There may be several reasons why we found no association between AKI and echocardiographic changes in cardiac structure or function. First, there might not be a causal association between AKI and functional or structural changes to the heart. However, the echocardiographic examinations might not be sensitive enough to identify these changes, if there are any. Other more sensitive methods have been developed recently to estimate cardiac function or structure. Echocardiographic two- or three-dimensional strain is a novel method to quantify left ventricular movement and function [13]. Another noninvasive method for the measurement of cardiac output is inert gas rebreathing techniques such as Innocor® [14,15]. We used a relatively low threshold of increase in postoperative serum creatinine to define AKI. In patients with the highest increases in serum creatinine, there were indications of a decrease in LVEF and an increase in LVEDD. There might be an association between AKI and changes in cardiac function and structure in patients with more severe AKI, and future studies might preferably focus on these patients.

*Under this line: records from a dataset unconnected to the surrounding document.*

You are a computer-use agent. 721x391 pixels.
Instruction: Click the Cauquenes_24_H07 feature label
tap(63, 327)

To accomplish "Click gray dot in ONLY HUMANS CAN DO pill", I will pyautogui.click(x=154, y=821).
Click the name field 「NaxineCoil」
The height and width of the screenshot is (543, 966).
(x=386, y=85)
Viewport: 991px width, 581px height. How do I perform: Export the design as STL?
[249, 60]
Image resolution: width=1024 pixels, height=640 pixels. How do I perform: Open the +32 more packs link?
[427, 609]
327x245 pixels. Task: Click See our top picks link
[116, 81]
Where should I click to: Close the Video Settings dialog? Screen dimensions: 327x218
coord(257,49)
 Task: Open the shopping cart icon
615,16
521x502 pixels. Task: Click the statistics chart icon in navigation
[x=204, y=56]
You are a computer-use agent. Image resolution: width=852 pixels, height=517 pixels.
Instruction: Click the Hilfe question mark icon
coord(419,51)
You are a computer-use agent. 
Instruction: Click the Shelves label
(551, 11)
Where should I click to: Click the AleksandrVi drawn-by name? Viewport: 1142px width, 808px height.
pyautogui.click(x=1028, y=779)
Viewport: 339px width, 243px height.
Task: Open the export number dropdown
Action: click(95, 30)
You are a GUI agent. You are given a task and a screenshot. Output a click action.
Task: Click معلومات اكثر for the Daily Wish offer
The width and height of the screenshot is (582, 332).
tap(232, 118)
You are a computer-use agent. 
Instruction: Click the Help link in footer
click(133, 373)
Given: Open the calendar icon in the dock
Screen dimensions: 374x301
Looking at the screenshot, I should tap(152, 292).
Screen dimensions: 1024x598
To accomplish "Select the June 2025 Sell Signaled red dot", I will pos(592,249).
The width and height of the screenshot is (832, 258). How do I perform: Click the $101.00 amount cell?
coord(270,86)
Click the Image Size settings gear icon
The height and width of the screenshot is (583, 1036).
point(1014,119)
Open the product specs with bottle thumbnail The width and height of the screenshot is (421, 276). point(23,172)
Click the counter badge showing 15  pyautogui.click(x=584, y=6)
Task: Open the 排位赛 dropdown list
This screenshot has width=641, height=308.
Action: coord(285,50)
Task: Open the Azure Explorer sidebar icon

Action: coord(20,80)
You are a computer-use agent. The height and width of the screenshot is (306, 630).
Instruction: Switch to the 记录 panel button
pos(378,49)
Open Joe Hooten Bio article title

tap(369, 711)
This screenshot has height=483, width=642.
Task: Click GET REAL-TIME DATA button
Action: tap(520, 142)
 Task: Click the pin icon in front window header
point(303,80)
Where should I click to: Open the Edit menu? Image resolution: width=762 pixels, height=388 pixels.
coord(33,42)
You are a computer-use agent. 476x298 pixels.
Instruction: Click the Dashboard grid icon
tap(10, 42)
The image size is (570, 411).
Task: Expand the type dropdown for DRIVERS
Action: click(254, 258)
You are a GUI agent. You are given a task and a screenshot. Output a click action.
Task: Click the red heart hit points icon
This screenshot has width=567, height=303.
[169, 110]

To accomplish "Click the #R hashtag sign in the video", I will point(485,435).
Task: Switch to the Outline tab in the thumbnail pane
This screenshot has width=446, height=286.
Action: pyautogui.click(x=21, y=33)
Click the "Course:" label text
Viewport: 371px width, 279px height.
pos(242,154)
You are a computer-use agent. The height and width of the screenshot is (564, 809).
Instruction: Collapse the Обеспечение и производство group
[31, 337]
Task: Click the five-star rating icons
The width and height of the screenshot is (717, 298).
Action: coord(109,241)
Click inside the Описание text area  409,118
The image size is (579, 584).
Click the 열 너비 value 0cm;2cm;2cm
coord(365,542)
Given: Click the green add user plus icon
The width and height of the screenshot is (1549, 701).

One of the strengths of our study was the even distribution of confounding factors between patients with and without AKI, which were attributed to the matched study design. The median time to the postoperative echocardiographic examination was only 4 days, and all examinations were performed at the same laboratory at the Karolinska University Hospital. However, the time interval between the preoperative echocardiographic examination and surgery could vary between 1 day and 1 year, with a median of 91 days. In that time, cardiac changes may have developed. Also, the echocardiographic examination is highly user dependent, and estimations could vary between echocardiographers. Another limitation was that we had no information regarding postoperative diuretics administration. The postoperative use of diuretics might have prevented volume expansion and thereby prevented echocardiographic changes.
Conclusions
In conclusion, we found no evidence for acute changes in LVEF or LVEDD in patients with AKI after valvular heart surgery. Studies with more sensitive methods such as the noninvasive measurement of cardiac output or echocardiography-based strain imaging are needed.
Disclosure Statement
The authors have nothing to disclose.